Once you have read the data below, please repeat all of it exactly.
--------------------------------------------------
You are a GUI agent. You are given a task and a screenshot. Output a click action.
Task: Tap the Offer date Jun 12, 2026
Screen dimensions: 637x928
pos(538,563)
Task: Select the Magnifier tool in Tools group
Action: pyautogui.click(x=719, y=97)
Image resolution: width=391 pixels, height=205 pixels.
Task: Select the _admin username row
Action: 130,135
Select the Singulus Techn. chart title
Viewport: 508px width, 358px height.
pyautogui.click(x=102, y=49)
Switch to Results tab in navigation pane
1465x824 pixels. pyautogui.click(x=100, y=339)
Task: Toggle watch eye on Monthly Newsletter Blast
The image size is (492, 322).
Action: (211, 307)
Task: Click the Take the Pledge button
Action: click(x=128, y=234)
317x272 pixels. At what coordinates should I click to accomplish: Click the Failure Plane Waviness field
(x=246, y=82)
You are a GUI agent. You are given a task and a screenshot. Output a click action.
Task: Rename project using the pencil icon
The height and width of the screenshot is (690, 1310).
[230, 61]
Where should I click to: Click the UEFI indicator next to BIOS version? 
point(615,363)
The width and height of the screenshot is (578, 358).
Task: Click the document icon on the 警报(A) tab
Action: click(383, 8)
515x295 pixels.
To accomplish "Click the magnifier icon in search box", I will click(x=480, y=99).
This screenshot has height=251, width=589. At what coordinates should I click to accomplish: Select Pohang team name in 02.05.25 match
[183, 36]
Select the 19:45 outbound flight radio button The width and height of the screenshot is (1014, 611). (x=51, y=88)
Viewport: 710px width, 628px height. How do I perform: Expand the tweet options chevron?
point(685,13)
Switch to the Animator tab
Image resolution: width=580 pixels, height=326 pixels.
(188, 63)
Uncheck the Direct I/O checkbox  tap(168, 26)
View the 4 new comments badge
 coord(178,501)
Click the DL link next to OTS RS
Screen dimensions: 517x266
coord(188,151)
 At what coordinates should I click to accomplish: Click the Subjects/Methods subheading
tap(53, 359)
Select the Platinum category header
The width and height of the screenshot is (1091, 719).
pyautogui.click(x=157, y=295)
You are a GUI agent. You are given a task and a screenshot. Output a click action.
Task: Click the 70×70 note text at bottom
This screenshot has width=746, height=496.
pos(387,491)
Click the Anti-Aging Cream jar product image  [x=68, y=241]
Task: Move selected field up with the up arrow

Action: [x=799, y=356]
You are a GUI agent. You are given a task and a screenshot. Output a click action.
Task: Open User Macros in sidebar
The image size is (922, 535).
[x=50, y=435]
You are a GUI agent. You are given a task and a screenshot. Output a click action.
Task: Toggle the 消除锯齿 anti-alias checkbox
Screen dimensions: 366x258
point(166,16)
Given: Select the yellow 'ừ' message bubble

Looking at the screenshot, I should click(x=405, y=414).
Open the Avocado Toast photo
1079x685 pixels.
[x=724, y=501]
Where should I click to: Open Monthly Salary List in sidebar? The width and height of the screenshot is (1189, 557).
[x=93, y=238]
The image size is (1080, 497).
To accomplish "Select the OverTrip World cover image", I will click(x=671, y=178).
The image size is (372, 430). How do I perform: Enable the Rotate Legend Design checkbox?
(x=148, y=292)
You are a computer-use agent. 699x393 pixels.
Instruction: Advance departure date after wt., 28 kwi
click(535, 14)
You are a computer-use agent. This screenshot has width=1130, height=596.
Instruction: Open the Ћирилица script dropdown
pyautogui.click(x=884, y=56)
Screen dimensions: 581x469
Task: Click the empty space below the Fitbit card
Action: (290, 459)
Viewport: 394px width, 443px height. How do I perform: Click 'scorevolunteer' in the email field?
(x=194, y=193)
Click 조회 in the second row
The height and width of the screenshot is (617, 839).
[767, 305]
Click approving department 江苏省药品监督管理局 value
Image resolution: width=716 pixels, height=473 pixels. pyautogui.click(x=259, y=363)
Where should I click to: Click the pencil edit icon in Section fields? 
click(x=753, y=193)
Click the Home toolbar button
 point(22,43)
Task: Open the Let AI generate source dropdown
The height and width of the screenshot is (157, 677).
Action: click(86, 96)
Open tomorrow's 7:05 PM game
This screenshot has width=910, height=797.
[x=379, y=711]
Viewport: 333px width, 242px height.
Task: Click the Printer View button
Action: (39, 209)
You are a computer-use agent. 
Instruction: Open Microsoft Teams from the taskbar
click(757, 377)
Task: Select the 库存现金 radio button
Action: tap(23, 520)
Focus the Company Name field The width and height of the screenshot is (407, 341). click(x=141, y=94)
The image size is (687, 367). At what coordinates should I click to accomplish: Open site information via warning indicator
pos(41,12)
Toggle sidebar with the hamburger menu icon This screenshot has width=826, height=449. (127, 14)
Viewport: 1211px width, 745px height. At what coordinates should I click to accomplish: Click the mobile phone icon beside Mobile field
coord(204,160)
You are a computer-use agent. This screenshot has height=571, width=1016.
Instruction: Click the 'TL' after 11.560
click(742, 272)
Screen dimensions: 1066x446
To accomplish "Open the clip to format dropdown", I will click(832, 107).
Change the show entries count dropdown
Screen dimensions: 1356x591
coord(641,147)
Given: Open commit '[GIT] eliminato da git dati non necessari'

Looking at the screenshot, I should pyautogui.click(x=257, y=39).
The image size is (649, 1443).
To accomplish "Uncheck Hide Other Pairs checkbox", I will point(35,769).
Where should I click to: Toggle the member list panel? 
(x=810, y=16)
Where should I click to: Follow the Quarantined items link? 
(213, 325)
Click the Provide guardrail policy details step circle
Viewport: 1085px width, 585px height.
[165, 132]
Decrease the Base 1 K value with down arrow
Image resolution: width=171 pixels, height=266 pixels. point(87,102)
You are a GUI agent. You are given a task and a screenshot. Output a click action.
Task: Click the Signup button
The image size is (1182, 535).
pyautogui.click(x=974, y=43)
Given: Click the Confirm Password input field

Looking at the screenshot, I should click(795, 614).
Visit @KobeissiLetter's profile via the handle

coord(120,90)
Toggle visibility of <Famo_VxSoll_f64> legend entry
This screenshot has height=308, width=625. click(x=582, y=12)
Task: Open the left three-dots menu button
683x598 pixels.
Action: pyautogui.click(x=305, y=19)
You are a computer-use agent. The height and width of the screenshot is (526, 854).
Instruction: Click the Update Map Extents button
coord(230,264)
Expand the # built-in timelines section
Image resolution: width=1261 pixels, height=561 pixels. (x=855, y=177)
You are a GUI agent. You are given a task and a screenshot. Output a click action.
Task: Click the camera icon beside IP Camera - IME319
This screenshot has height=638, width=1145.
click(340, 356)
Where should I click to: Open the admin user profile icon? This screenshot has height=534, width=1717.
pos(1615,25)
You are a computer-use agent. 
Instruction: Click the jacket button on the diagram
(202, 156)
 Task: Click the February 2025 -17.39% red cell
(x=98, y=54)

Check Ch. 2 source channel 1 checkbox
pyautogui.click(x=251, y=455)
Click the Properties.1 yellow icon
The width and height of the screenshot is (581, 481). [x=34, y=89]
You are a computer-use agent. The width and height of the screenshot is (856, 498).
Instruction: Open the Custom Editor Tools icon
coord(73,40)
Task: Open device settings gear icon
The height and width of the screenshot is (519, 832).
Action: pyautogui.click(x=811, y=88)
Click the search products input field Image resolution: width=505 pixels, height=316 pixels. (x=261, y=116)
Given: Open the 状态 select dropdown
--------------------------------------------------
Exercise solution
You are a GUI agent. You are given a task and a screenshot. Output a click action.
Task: Tap the Offer date Jun 12, 2026
Screen dimensions: 637x928
pos(538,563)
Task: Select the Magnifier tool in Tools group
Action: pyautogui.click(x=719, y=97)
Image resolution: width=391 pixels, height=205 pixels.
Task: Select the _admin username row
Action: 130,135
Select the Singulus Techn. chart title
Viewport: 508px width, 358px height.
pyautogui.click(x=102, y=49)
Switch to Results tab in navigation pane
1465x824 pixels. pyautogui.click(x=100, y=339)
Task: Toggle watch eye on Monthly Newsletter Blast
The image size is (492, 322).
Action: (211, 307)
Task: Click the Take the Pledge button
Action: click(x=128, y=234)
317x272 pixels. At what coordinates should I click to accomplish: Click the Failure Plane Waviness field
(x=246, y=82)
You are a GUI agent. You are given a task and a screenshot. Output a click action.
Task: Rename project using the pencil icon
The height and width of the screenshot is (690, 1310).
[230, 61]
Where should I click to: Click the UEFI indicator next to BIOS version? 
point(615,363)
The width and height of the screenshot is (578, 358).
Task: Click the document icon on the 警报(A) tab
Action: click(383, 8)
515x295 pixels.
To accomplish "Click the magnifier icon in search box", I will click(x=480, y=99).
This screenshot has height=251, width=589. At what coordinates should I click to accomplish: Select Pohang team name in 02.05.25 match
[183, 36]
Select the 19:45 outbound flight radio button The width and height of the screenshot is (1014, 611). (x=51, y=88)
Viewport: 710px width, 628px height. How do I perform: Expand the tweet options chevron?
point(685,13)
Switch to the Animator tab
Image resolution: width=580 pixels, height=326 pixels.
(188, 63)
Uncheck the Direct I/O checkbox  tap(168, 26)
View the 4 new comments badge
 coord(178,501)
Click the DL link next to OTS RS
Screen dimensions: 517x266
coord(188,151)
 At what coordinates should I click to accomplish: Click the Subjects/Methods subheading
tap(53, 359)
Select the Platinum category header
The width and height of the screenshot is (1091, 719).
pyautogui.click(x=157, y=295)
You are a GUI agent. You are given a task and a screenshot. Output a click action.
Task: Click the 70×70 note text at bottom
This screenshot has width=746, height=496.
pos(387,491)
Click the Anti-Aging Cream jar product image  [x=68, y=241]
Task: Move selected field up with the up arrow

Action: [x=799, y=356]
You are a GUI agent. You are given a task and a screenshot. Output a click action.
Task: Open User Macros in sidebar
The image size is (922, 535).
[x=50, y=435]
You are a GUI agent. You are given a task and a screenshot. Output a click action.
Task: Toggle the 消除锯齿 anti-alias checkbox
Screen dimensions: 366x258
point(166,16)
Given: Select the yellow 'ừ' message bubble

Looking at the screenshot, I should click(x=405, y=414).
Open the Avocado Toast photo
1079x685 pixels.
[x=724, y=501]
Where should I click to: Open Monthly Salary List in sidebar? The width and height of the screenshot is (1189, 557).
[x=93, y=238]
The image size is (1080, 497).
To accomplish "Select the OverTrip World cover image", I will click(x=671, y=178).
The image size is (372, 430). How do I perform: Enable the Rotate Legend Design checkbox?
(x=148, y=292)
You are a computer-use agent. 699x393 pixels.
Instruction: Advance departure date after wt., 28 kwi
click(535, 14)
You are a computer-use agent. This screenshot has width=1130, height=596.
Instruction: Open the Ћирилица script dropdown
pyautogui.click(x=884, y=56)
Screen dimensions: 581x469
Task: Click the empty space below the Fitbit card
Action: (290, 459)
Viewport: 394px width, 443px height. How do I perform: Click 'scorevolunteer' in the email field?
(x=194, y=193)
Click 조회 in the second row
The height and width of the screenshot is (617, 839).
[767, 305]
Click approving department 江苏省药品监督管理局 value
Image resolution: width=716 pixels, height=473 pixels. pyautogui.click(x=259, y=363)
Where should I click to: Click the pencil edit icon in Section fields? 
click(x=753, y=193)
Click the Home toolbar button
 point(22,43)
Task: Open the Let AI generate source dropdown
The height and width of the screenshot is (157, 677).
Action: click(86, 96)
Open tomorrow's 7:05 PM game
This screenshot has width=910, height=797.
[x=379, y=711]
Viewport: 333px width, 242px height.
Task: Click the Printer View button
Action: (39, 209)
You are a computer-use agent. 
Instruction: Open Microsoft Teams from the taskbar
click(757, 377)
Task: Select the 库存现金 radio button
Action: tap(23, 520)
Focus the Company Name field The width and height of the screenshot is (407, 341). click(x=141, y=94)
The image size is (687, 367). At what coordinates should I click to accomplish: Open site information via warning indicator
pos(41,12)
Toggle sidebar with the hamburger menu icon This screenshot has width=826, height=449. (127, 14)
Viewport: 1211px width, 745px height. At what coordinates should I click to accomplish: Click the mobile phone icon beside Mobile field
coord(204,160)
You are a computer-use agent. This screenshot has height=571, width=1016.
Instruction: Click the 'TL' after 11.560
click(742, 272)
Screen dimensions: 1066x446
To accomplish "Open the clip to format dropdown", I will click(832, 107).
Change the show entries count dropdown
Screen dimensions: 1356x591
coord(641,147)
Given: Open commit '[GIT] eliminato da git dati non necessari'

Looking at the screenshot, I should pyautogui.click(x=257, y=39).
The image size is (649, 1443).
To accomplish "Uncheck Hide Other Pairs checkbox", I will point(35,769).
Where should I click to: Toggle the member list panel? 
(x=810, y=16)
Where should I click to: Follow the Quarantined items link? 
(213, 325)
Click the Provide guardrail policy details step circle
Viewport: 1085px width, 585px height.
[165, 132]
Decrease the Base 1 K value with down arrow
Image resolution: width=171 pixels, height=266 pixels. point(87,102)
You are a GUI agent. You are given a task and a screenshot. Output a click action.
Task: Click the Signup button
The image size is (1182, 535).
pyautogui.click(x=974, y=43)
Given: Click the Confirm Password input field

Looking at the screenshot, I should click(795, 614).
Visit @KobeissiLetter's profile via the handle

coord(120,90)
Toggle visibility of <Famo_VxSoll_f64> legend entry
This screenshot has height=308, width=625. click(x=582, y=12)
Task: Open the left three-dots menu button
683x598 pixels.
Action: pyautogui.click(x=305, y=19)
You are a computer-use agent. The height and width of the screenshot is (526, 854).
Instruction: Click the Update Map Extents button
coord(230,264)
Expand the # built-in timelines section
Image resolution: width=1261 pixels, height=561 pixels. (x=855, y=177)
You are a GUI agent. You are given a task and a screenshot. Output a click action.
Task: Click the camera icon beside IP Camera - IME319
This screenshot has height=638, width=1145.
click(340, 356)
Where should I click to: Open the admin user profile icon? This screenshot has height=534, width=1717.
pos(1615,25)
You are a computer-use agent. 
Instruction: Click the jacket button on the diagram
(202, 156)
 Task: Click the February 2025 -17.39% red cell
(x=98, y=54)

Check Ch. 2 source channel 1 checkbox
pyautogui.click(x=251, y=455)
Click the Properties.1 yellow icon
The width and height of the screenshot is (581, 481). [x=34, y=89]
You are a computer-use agent. The width and height of the screenshot is (856, 498).
Instruction: Open the Custom Editor Tools icon
coord(73,40)
Task: Open device settings gear icon
The height and width of the screenshot is (519, 832).
Action: pyautogui.click(x=811, y=88)
Click the search products input field Image resolution: width=505 pixels, height=316 pixels. (x=261, y=116)
Given: Open the 状态 select dropdown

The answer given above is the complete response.